Smart Watch Sleep Monitoring Is for Reference Only — Polysomnography Is the Gold Standard

Nowadays, more and more people use smart watches, and sleep monitoring is one of the important features of many smart watches. Many people appreciate this function to track their sleep status. Not only healthy individuals, but also some people with diabetes may use smart watches to monitor their sleep. In modern society, people pay great attention to sleep, yet they often do not know their actual sleep quality, so they naturally turn to the sleep monitoring function of smart watches.

As a portable device, a smart watch monitors sleep mainly by detecting body movement through an accelerometer, combined with photoplethysmography (PPG) sensors to track physiological parameters such as heart rate and blood oxygen. It then uses algorithms to estimate sleep stages, typically divided into deep sleep, light sleep, and rapid eye movement (REM) sleep.

Some high-end smart watches also adopt Cardiopulmonary Coupling (CPC) analysis to improve the accuracy of sleep structure identification. CPC technology measures sleep quality by analyzing the relationship between heart rate variability and respiratory variability. By evaluating the coherence and cross-spectral power of these two signals, it generates a cardiopulmonary coupling dynamic spectrum during sleep and provides sleep staging results.
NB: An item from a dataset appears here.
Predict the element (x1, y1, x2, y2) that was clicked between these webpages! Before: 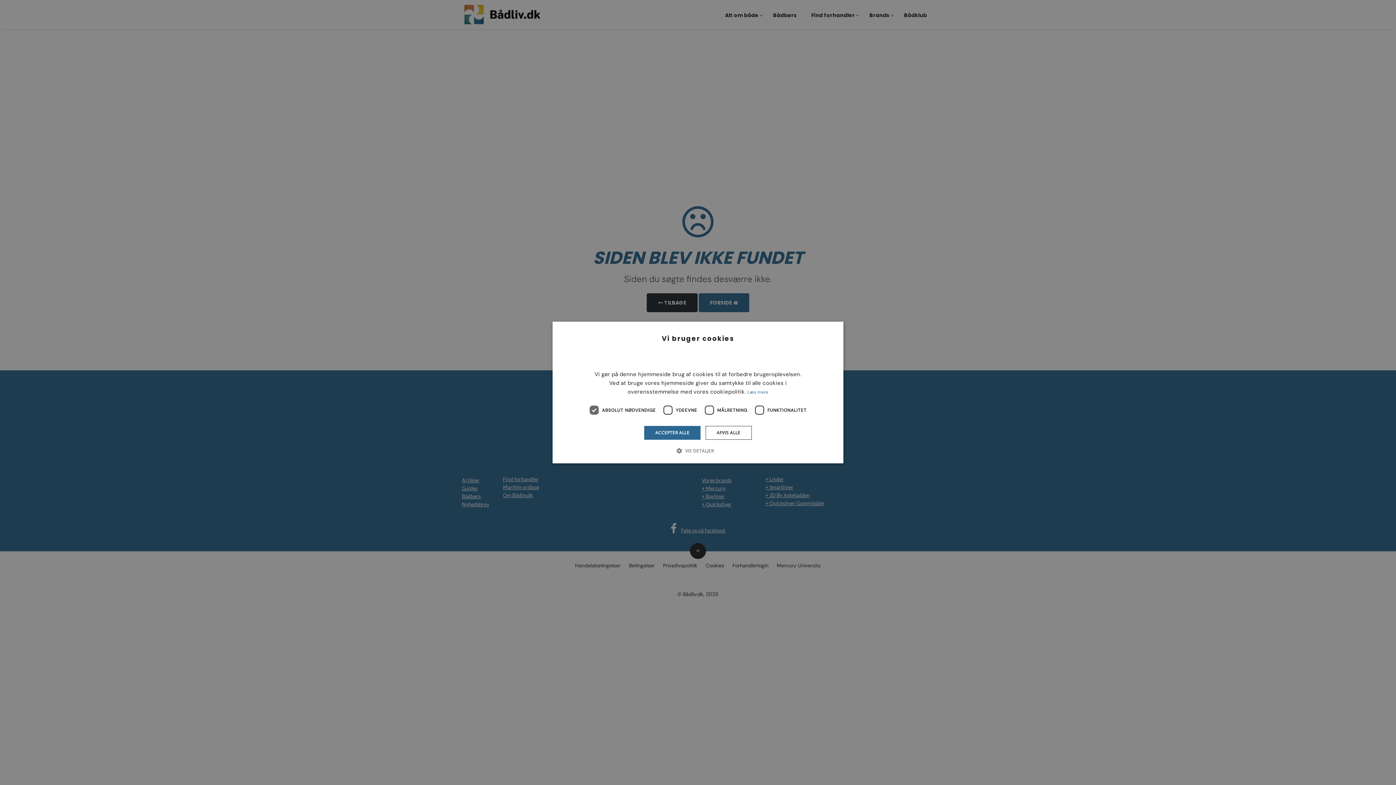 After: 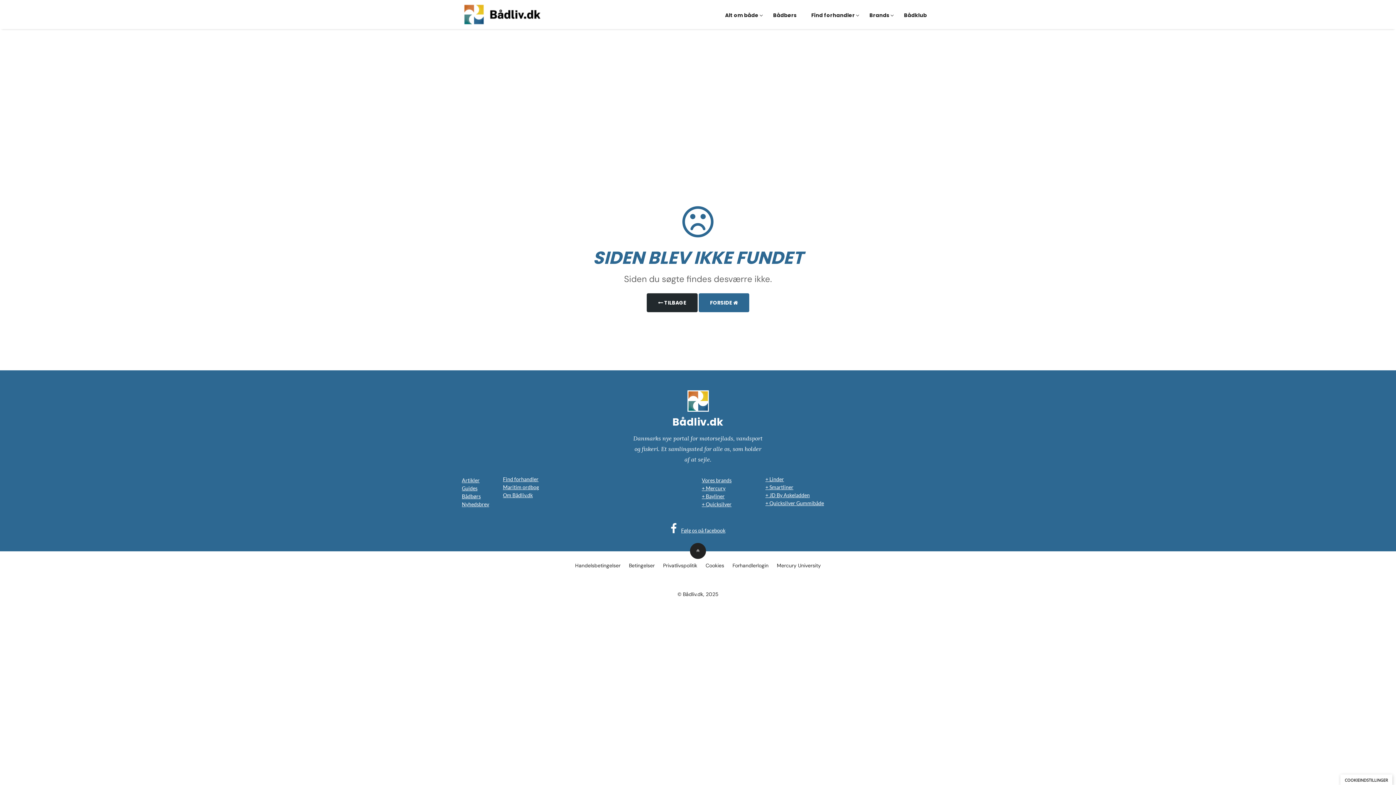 Action: label: ACCEPTER ALLE bbox: (644, 426, 700, 440)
CPC can offer clinical sleep staging, including deep sleep, light sleep, dreaming, wakefulness, and sleep apnea syndrome. It is clear that smart watches with CPC technology provide more detailed and refined staging, making them technically superior to conventional models.

However, according to public data, the accuracy of sleep monitoring by smart watches remains relatively low. For example, the consistency between their judgments of “deep sleep” and “REM sleep” and clinical monitoring is about 60%–70%, and some tests show a sleep staging accuracy of around 75%–85%. In other words, for the time being, people with diabetes should regard smart watch sleep monitoring only as a reference.
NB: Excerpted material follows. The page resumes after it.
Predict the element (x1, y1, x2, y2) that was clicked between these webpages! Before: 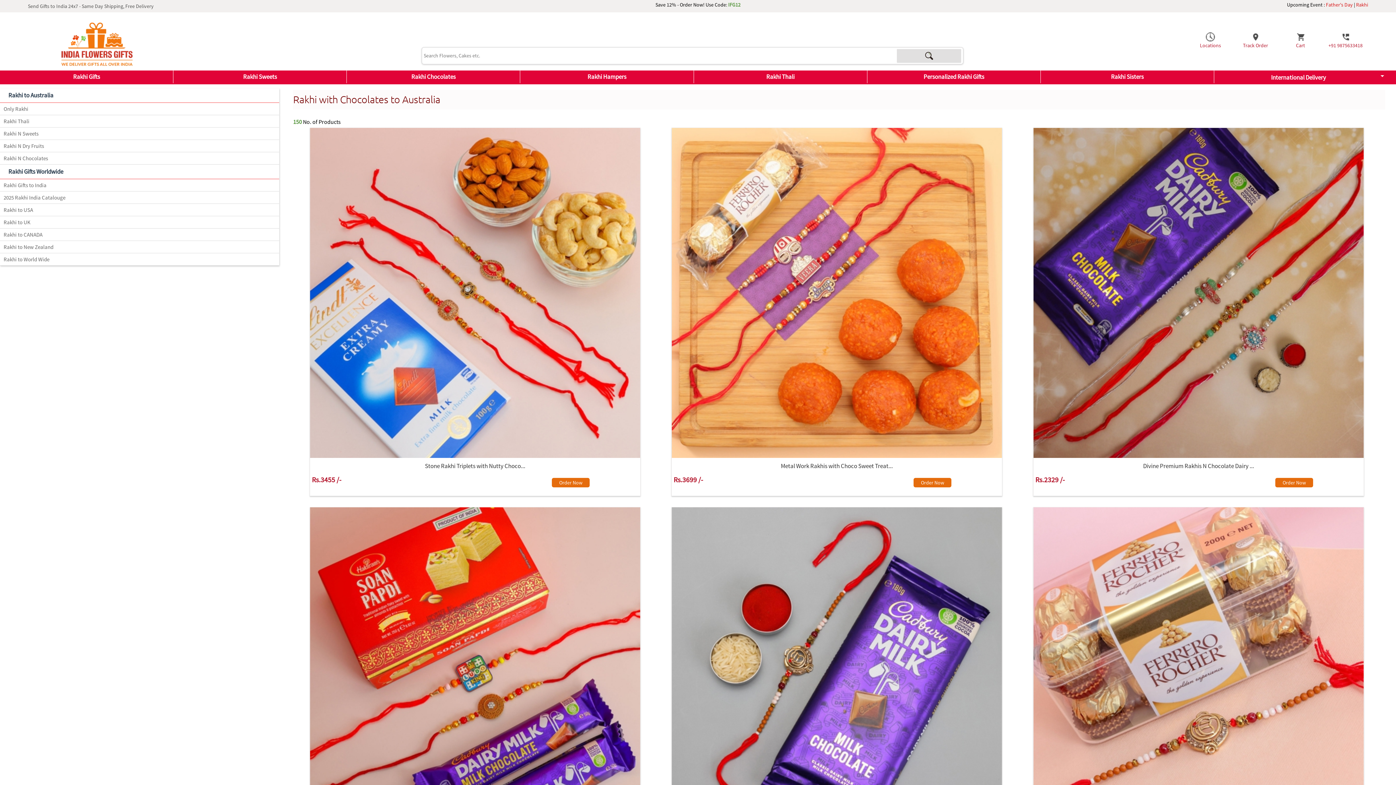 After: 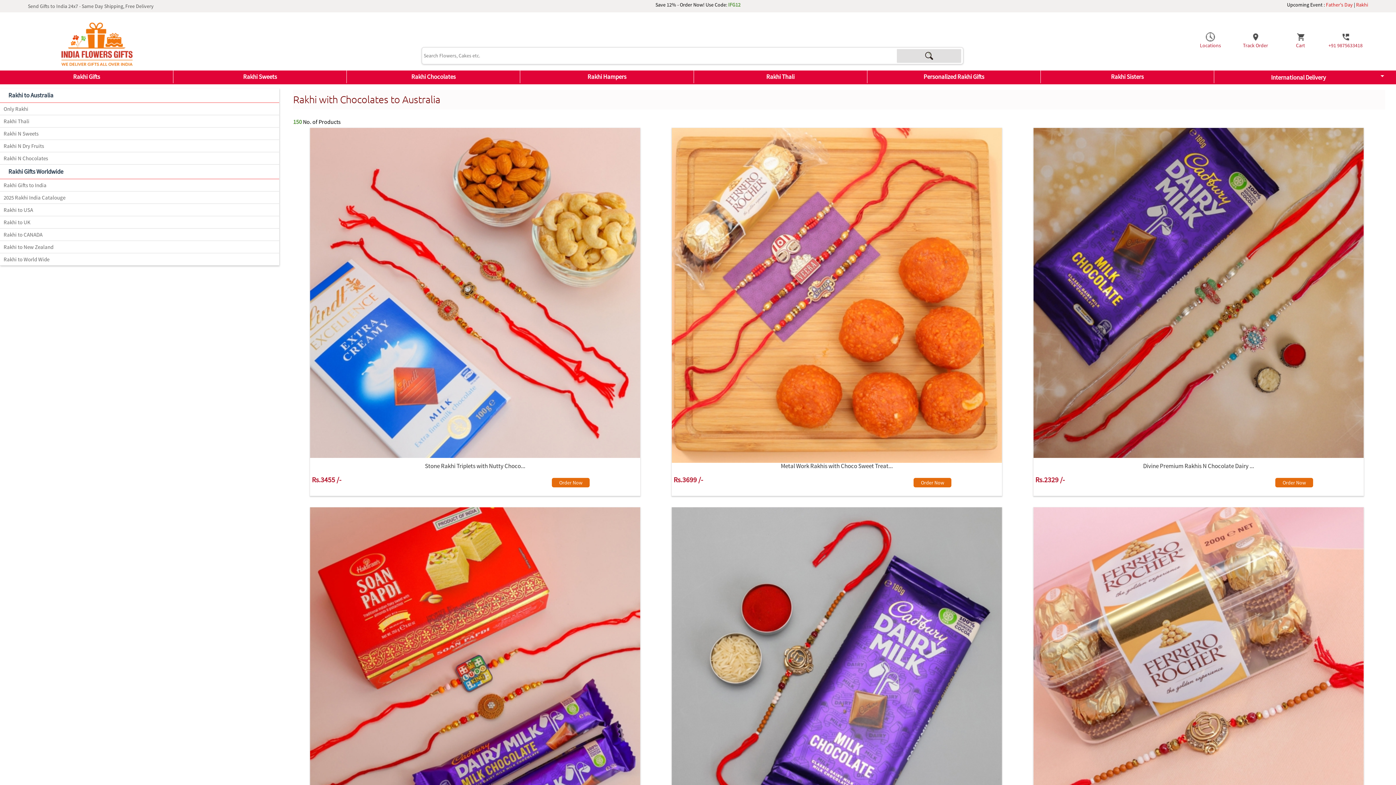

Sleep data can be affected by how tightly the watch is worn, body movements during sleep, and vibrations from transportation such as high-speed trains and airplanes. Although most smart watches use similar monitoring principles, differences in technology naturally lead to variations in results. Some devices also have flaws such as failing to record nighttime awakenings or delayed sleep onset detection.

Notably, not everyone needs sleep monitoring via a smart watch. It is more suitable for people with poor sleep quality, sleep disorders, or suspected sleep apnea. For the general public, especially people with diabetes, it may be unnecessary. People can usually judge their own sleep quality subjectively — for instance, whether they feel energetic after sleep, whether their sleep duration is sufficient, and whether they wake up frequently at night.

Over-focusing on smart watch sleep data may even cause anxiety among people with diabetes. As long as patients get enough sleep and feel refreshed afterward, there is no need to insist on using sleep monitoring.

When using smart watch sleep monitoring, people with diabetes should understand who truly needs this function, rather than using it just because it is available. For most people with diabetes, this feature is neither needed nor necessary.

In clinical practice, sleep quality is diagnosed and evaluated using polysomnography (PSG). PSG assesses sleep comprehensively by measuring more than a dozen overnight indicators, including electroencephalogram (EEG), electrooculogram (EOG), electromyogram (EMG), electrocardiogram (ECG), and respiratory movements. Therefore, polysomnography is recognized as the gold standard.

If sleep abnormalities or problems occur, people with diabetes are advised to undergo clinical polysomnography. It provides far more comprehensive evaluation indicators, which cannot be matched by the sleep monitoring function of smart watches.